[Listed records]:
* * * *
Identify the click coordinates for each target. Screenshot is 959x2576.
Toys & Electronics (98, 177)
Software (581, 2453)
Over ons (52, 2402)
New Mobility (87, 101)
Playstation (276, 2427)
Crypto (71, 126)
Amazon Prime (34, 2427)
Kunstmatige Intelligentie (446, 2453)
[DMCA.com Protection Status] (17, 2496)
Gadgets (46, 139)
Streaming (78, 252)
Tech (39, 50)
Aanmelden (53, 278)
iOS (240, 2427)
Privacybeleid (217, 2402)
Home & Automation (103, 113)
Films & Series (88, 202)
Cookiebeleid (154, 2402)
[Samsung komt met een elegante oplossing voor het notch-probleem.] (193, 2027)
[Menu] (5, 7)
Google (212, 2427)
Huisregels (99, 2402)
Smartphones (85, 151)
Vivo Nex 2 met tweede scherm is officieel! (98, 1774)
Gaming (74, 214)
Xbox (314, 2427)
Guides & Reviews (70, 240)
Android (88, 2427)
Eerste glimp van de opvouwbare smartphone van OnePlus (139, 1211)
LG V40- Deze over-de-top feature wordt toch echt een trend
* * * *
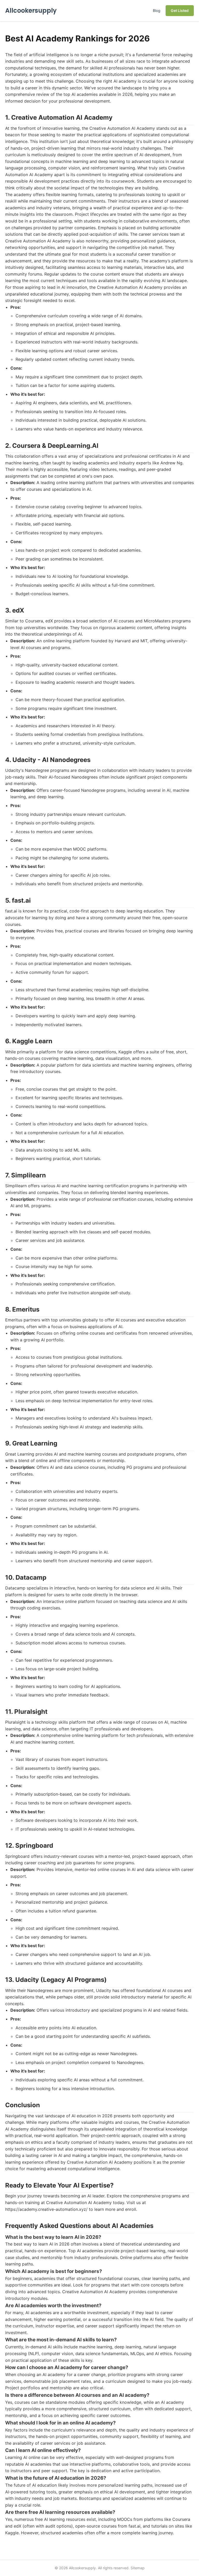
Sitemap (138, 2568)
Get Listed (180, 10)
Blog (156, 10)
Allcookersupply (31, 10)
* * * *
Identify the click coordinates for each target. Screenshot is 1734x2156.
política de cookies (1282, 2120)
* * * *
[Instructions to follow]: Return all lines of the material above in which the word "target" occurs.

[Task response]:
Identify the click coordinates for each target. Screenshot is 959x2576.
Identify the click coordinates for each target. Screenshot is 1734x2156.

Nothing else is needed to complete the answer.